The term is often stated as having originated from the Harvard Mark I relay-based computer, which stored instructions on punched tape (24 bits wide) and data in electro-mechanical counters. These early machines had data storage entirely contained within the central processing unit, and provided no access to the instruction storage as data. Modern processors appear to the user to be systems with von Neumann architectures, with the program code stored in the same main memory as the data. For performance reasons, internally and largely invisible to the user, most designs have separate processor caches for the instructions and data, with separate pathways into the processor for each.
In a Harvard architecture, there is no need to make the two memories share characteristics. In particular, the word width, timing, implementation technology, and memory address structure can differ. In some systems, instructions for pre-programmed tasks can be stored in read-only memory, while data memory generally requires read-write memory.

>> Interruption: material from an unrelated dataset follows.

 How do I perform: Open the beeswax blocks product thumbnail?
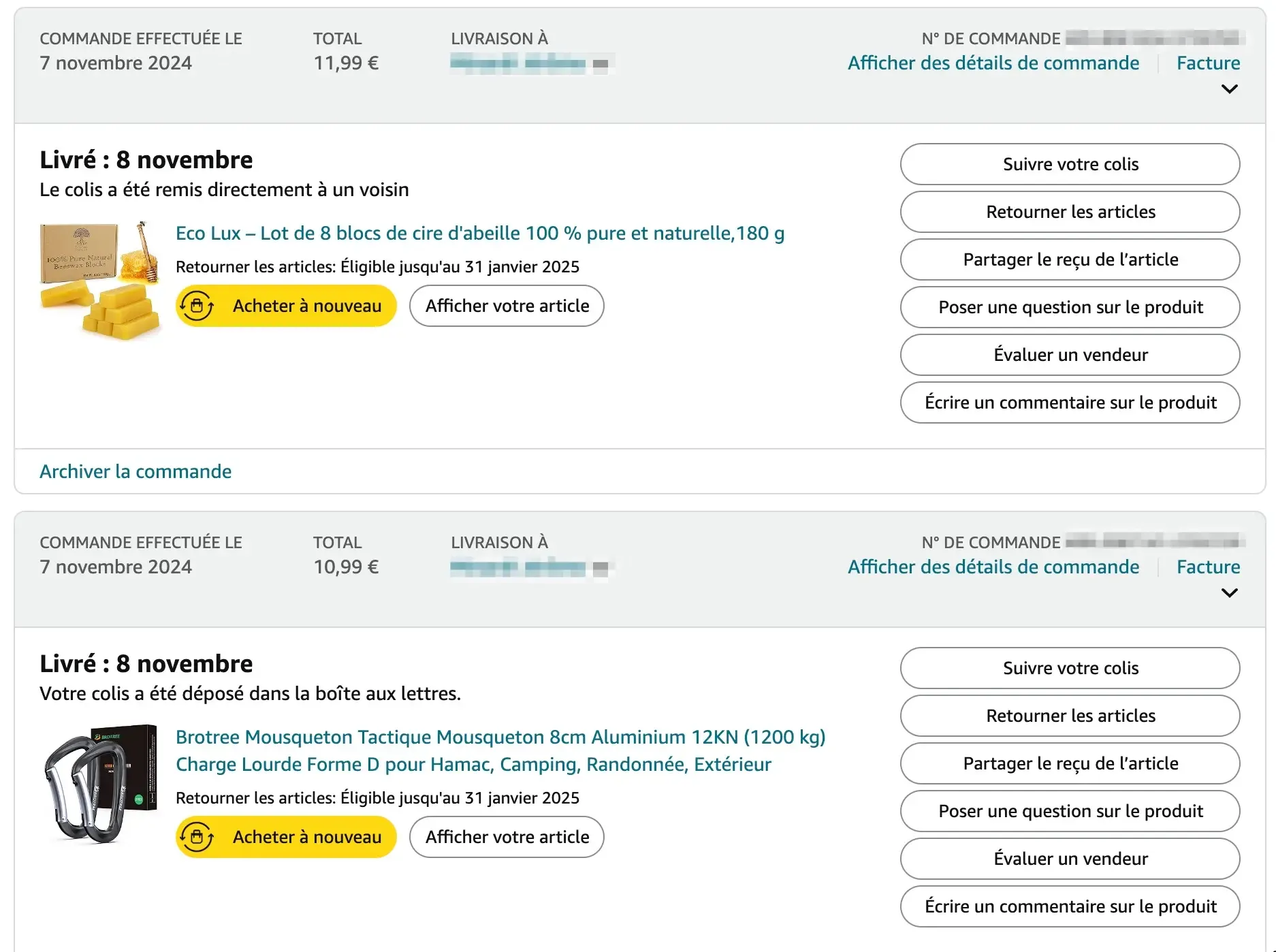(99, 280)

In a system with a pure von Neumann architecture, instructions and data are stored in the same memory, so instructions are fetched over the same data path used to fetch data. This means that a CPU cannot simultaneously read an instruction and read or write data from or to the memory. In a computer using the Harvard architecture, the CPU can both read an instruction and perform a data memory access at the same time, even without a cache.
A modified Harvard architecture machine is very much like a Harvard architecture machine, but it relaxes the strict separation between instruction and data while still letting the CPU concurrently access two (or more) memory buses.

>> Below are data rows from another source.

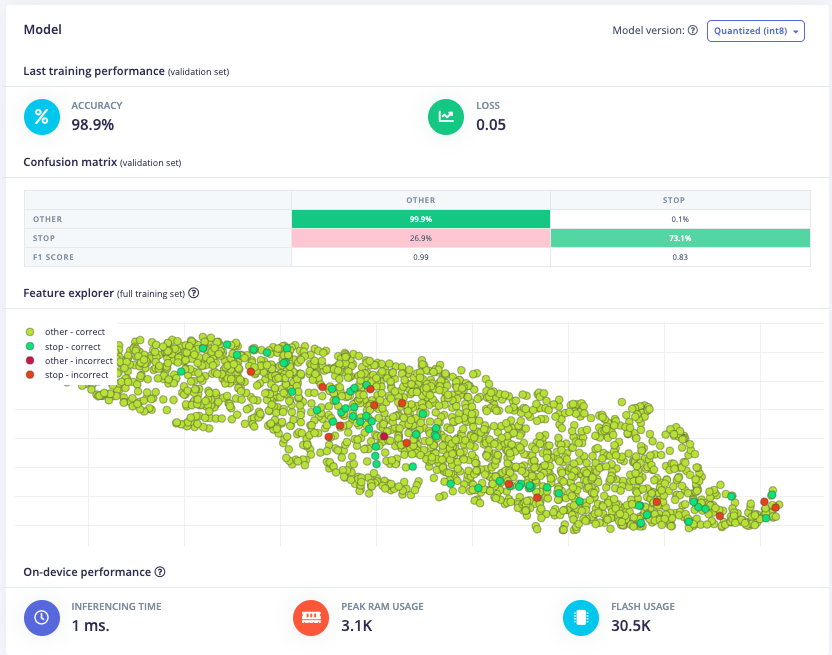Open the Quantized (int8) model version dropdown

(x=755, y=31)
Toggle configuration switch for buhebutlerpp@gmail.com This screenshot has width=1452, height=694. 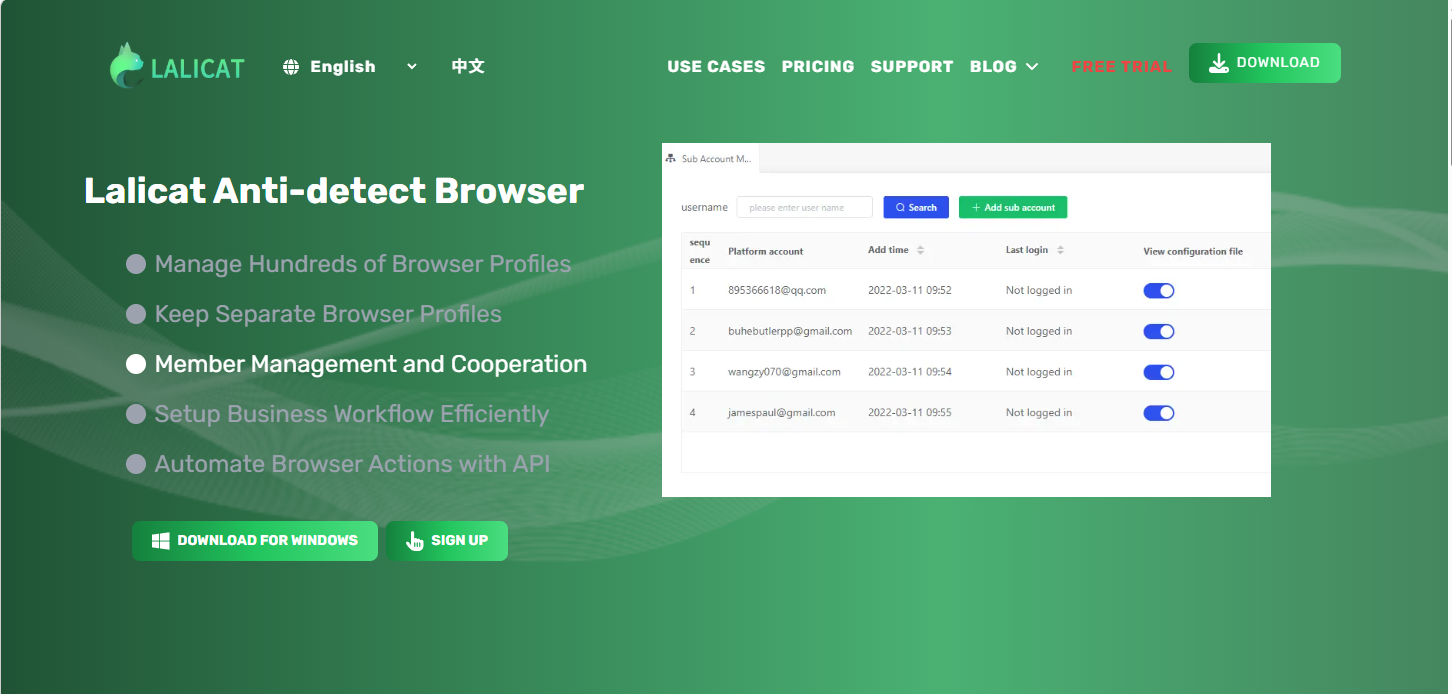pyautogui.click(x=1158, y=332)
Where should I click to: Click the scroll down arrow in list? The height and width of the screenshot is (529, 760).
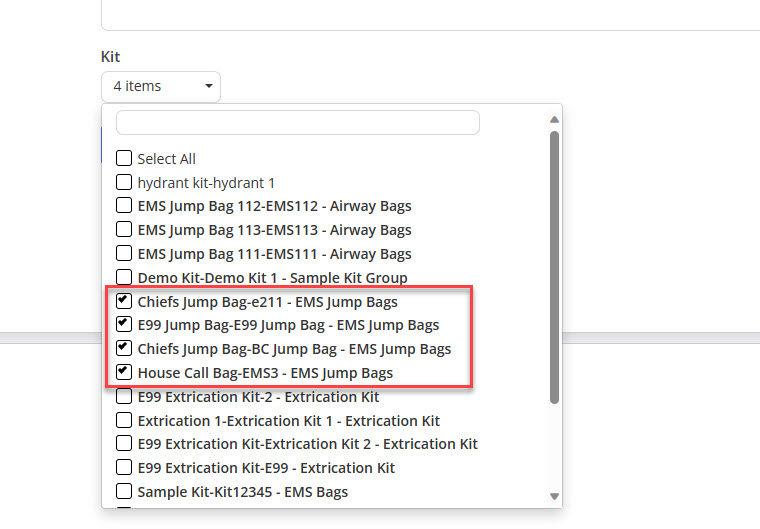coord(554,496)
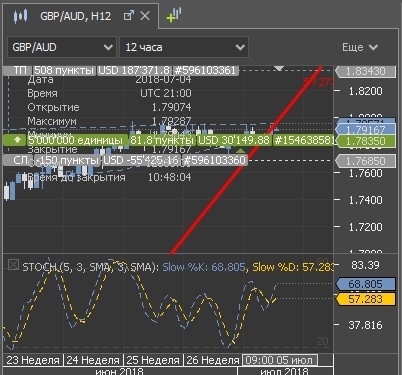The width and height of the screenshot is (402, 375).
Task: Add a new chart with plus icon
Action: (174, 15)
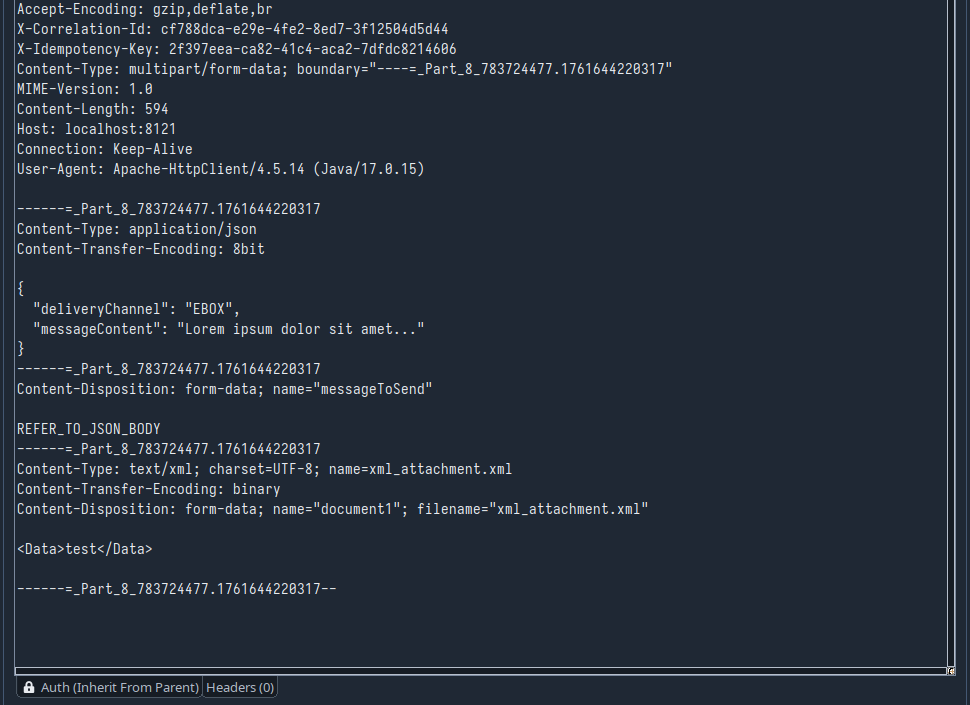
Task: Place cursor on the X-Correlation-Id header line
Action: pos(232,29)
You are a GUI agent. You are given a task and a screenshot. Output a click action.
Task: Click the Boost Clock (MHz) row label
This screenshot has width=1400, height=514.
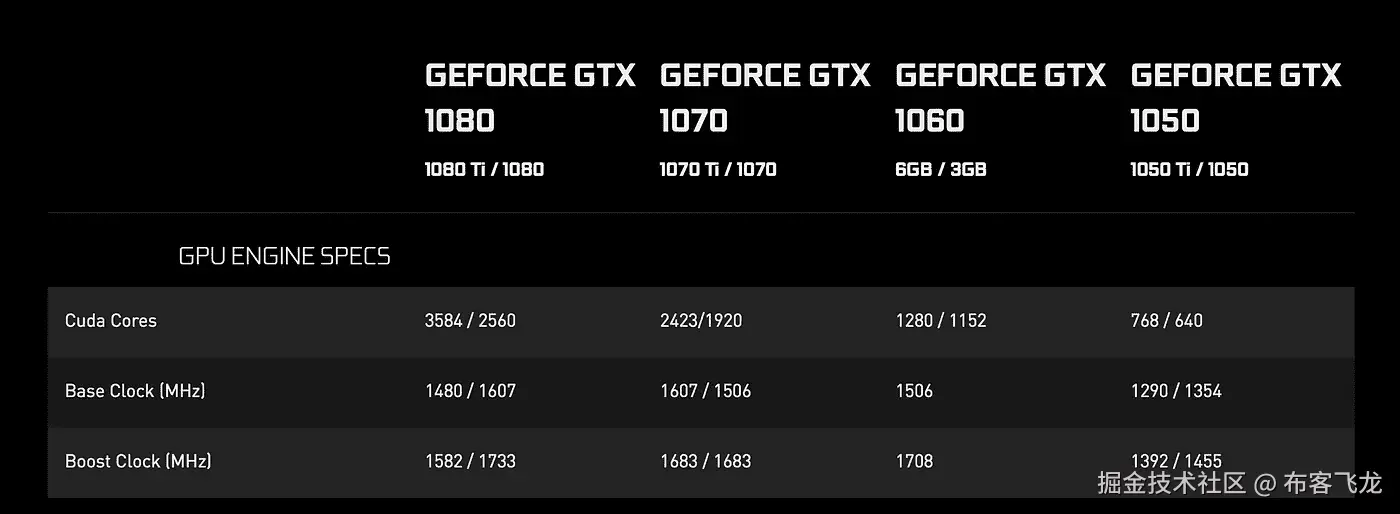coord(138,461)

The principal advantage of the pure Harvard architecture - simultaneous access to more than one memory system - has been reduced by modified Harvard processors using modern CPU cache systems. Relatively pure Harvard architecture machines are used mostly in applications where trade-offs, like the cost and power savings from omitting caches, outweigh the programming penalties from featuring distinct code and data address spaces.
- Digital Signal processors (DSPs) generally execute small, highly optimized audio or video processing algorithms using a Harvard architecture. They avoid caches because their behavior must be extremely reproducible.
- Microcontrollers take advantage of the Harvard architecture to speed processing by concurrent instruction and data.